Comparison with sct lexical
sct fst |
sct lexical |
|
|---|---|---|
| Backend | FST (mmap'd snomed.fst) |
SQLite FTS5 (snomed.db) |
| Exact / prefix / word search | Yes | Yes |
| Fuzzy (typo-tolerant) | Yes (Levenshtein) | No |
| Ranked BM25 relevance | No | Yes |
| Query latency | ~1 µs–3.4 ms | ~0.5–1.2 ms (warm) |
| Start-up | single mmap | open SQLite DB |
| Status | experimental | stable, the default |
On a UK Monolith-scale edition (~831k concepts) a search-only index (--no-terms, delta-varint posting compression) is ~72 MB — roughly 30% smaller than the FTS5 inverted index (~103 MB); with display labels it is ~133 MB, still an order of magnitude below the full ~1.8 GB snomed.db. Query latency is one to two orders of magnitude lower than warm FTS5, and it adds fuzzy and prefix matching. The headline trade-offs are speed and typo-tolerance; FTS5 still wins on BM25 ranking. Full numbers are in specs/fst.md §10.
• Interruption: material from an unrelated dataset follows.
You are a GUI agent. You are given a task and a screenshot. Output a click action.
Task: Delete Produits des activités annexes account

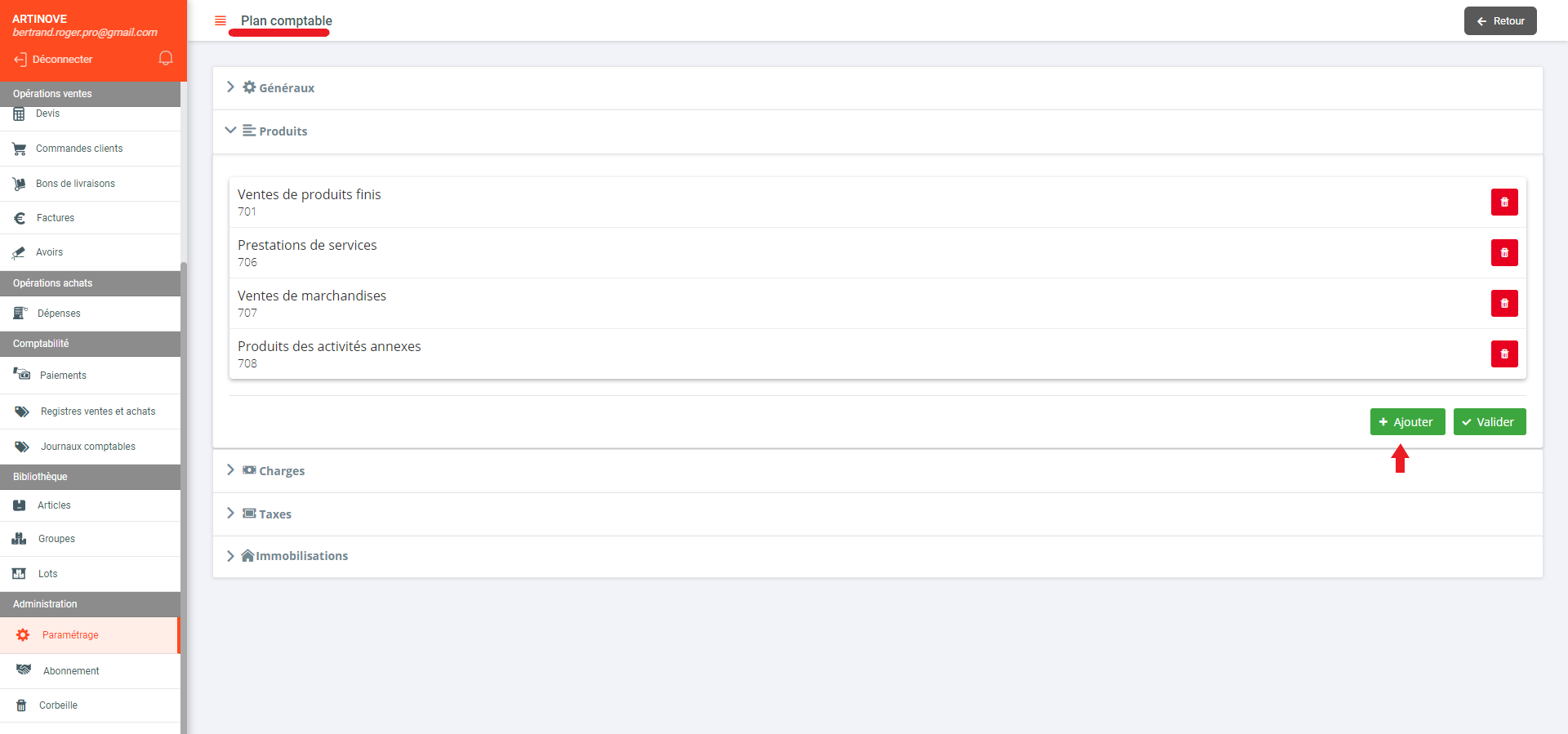pos(1503,354)
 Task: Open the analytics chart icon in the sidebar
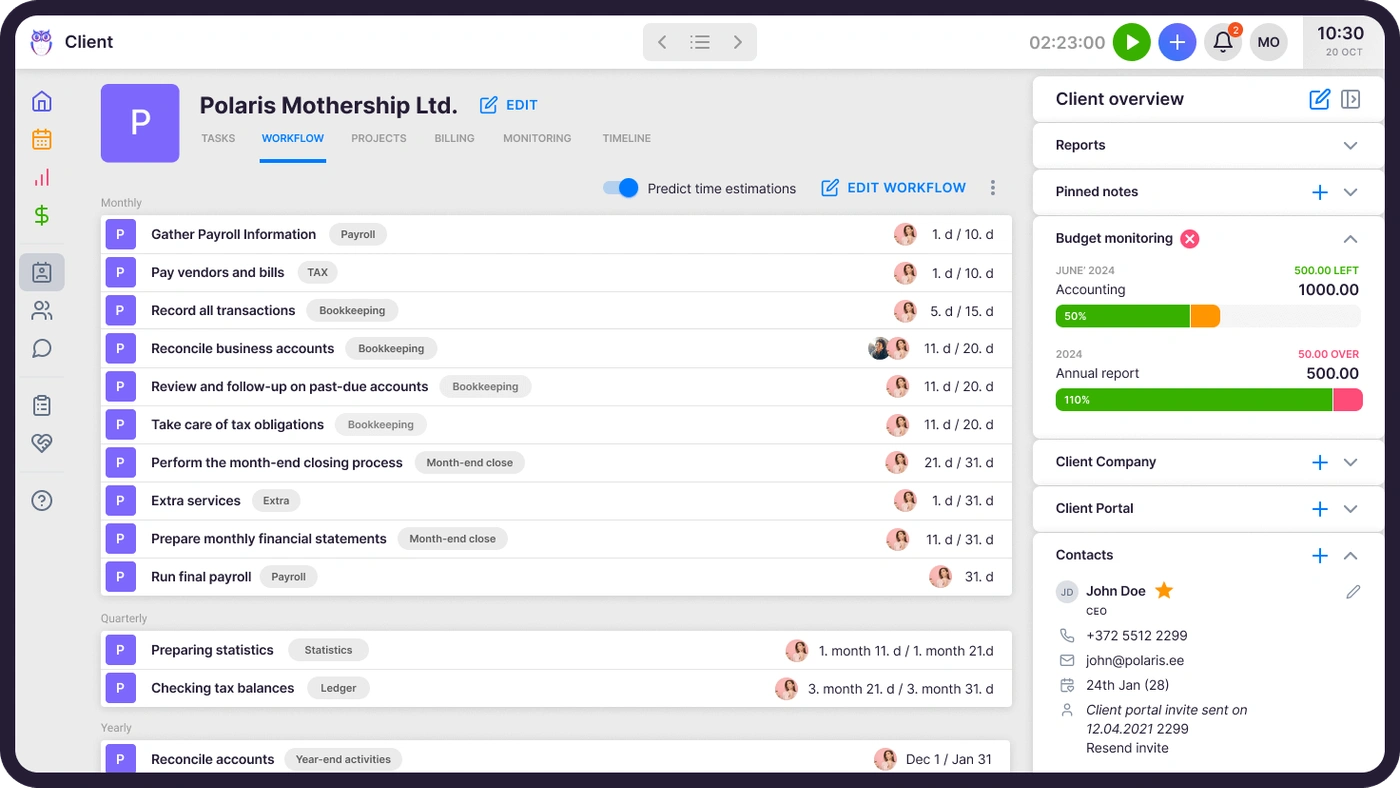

Notes and current limitations
- Fuzzy distance is measured over the whole key. Edits accumulate across a phrase, so a two-typo query over a long FSN can exceed distance 2 and miss. Fuzzy is most effective on shorter terms / single words.
- No ranking yet. Results are ordered by a crude exact > prefix > fuzzy score, not BM25. Use
sct lexicalwhen relevance ordering matters. --no-termsindexes have no labels. Search returns SCTIDs only; resolve display text from a companion SQLite database (or rebuild with labels).- The index is licensed SNOMED CT content — like every other artefact,
*.fstis git-ignored and never distributed here.